Pemerintah Myanmar Prihatin dengan Krisis Kemanusiaan Rohingya
Pemerintah Myanmar mengaku ikut prihatin atas konflik yang terjadi di Rakhine, Myanmar.
Penulis: Ruth Vania C
Editor: Hasanudin Aco
TRIBUNNEWS.COM, YANGON - Pemerintah Myanmar mengaku ikut prihatin atas konflik yang terjadi di Rakhine, Myanmar.
Menurut laporan PBB, Selasa (12/9/2017), sudah ada sebanyak 370 ribu orang atau lebih dari sepertiga jumlah populasi penduduk Rohingya di Myanmar, mengungsi di Bangladesh.
Myanmar menerima kritik dari komunitas internasional, termasuk dari AS yang mendesak perlindungan terhadap warga sipil.
Washington mengatakan membanjirnya pengungsi Rohingya akibat konflik di Rakhine menunjukkan bahwa pasukan Myanmar sebenarnya tak melindungi warga sipil.
Pernyataan tersebut kemudian disusul komentar Kementerian Luar Negeri Myanmar yang menyatakan keprihatinan terhadap konflik di Rakhine.
"Pemerintah Myanmar sepenuhnya ikut merasakan keprihatinan komunitas internasional," demikian pernyataan Kementerian Luar Negeri Myanmar.
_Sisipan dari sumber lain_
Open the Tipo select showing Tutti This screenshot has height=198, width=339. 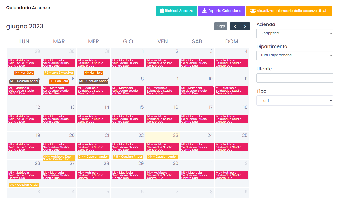[x=295, y=101]
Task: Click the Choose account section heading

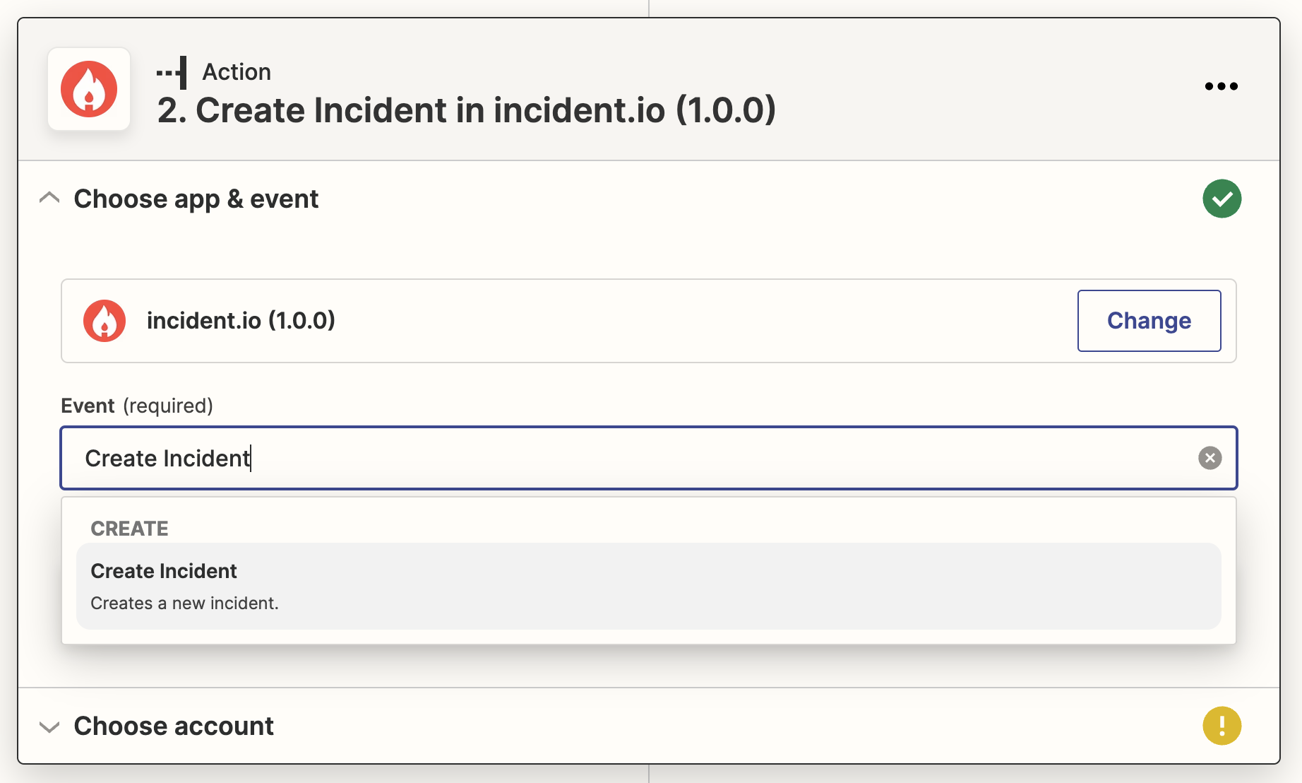Action: click(x=174, y=726)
Baca: Bangladesh Desak Myanmar Pulangkan Pengungsi Rohingya
Keprihatinan dirasakan Pemerintah Myanmar atas " pengungsian dan penderitaan semua pihak yang terdampak oleh konflik kekerasan akhir-akhir ini yang dipicu oleh aksi-aksi terorisme".
Kementerian Luar Negeri Myanmar juga menambahkan bahwa pasukan Myanmar saat ini sedang menumpas militan pemberontak Rohingya yang menyerang pos-pos polisi dan pangkalan militer di Rakhine.
Pasukan Myanmar dipastikan telah melakukan yang terbaik untuk tidak membahayakan warga sipil.
Pemerintah Bangladesh mendesak Myanmar untuk memulangkan sekitar 370 ribu pengungsi Rohingya ke Rakhine.
Pemimpin Politik Myanmar, Aung San Suu Kyi, mengatakan pemerintah mengupayakan yang terbaik untuk melindungi semua orang dari konflik.
Namun, Suu Kyi tidak mengacukan kalimatnya secara langsung pada warga Rohingya, yang selama ini dianggap menjadi korban dalam konflik itu.
Suu Kyi menuai kritik dan kecaman karena dianggap bungkam terhadap perlakuan Myanmar terhadap warga Rohingya, yang dinilai kerap menerima diskriminasi. (Reuters/Globe and Mail).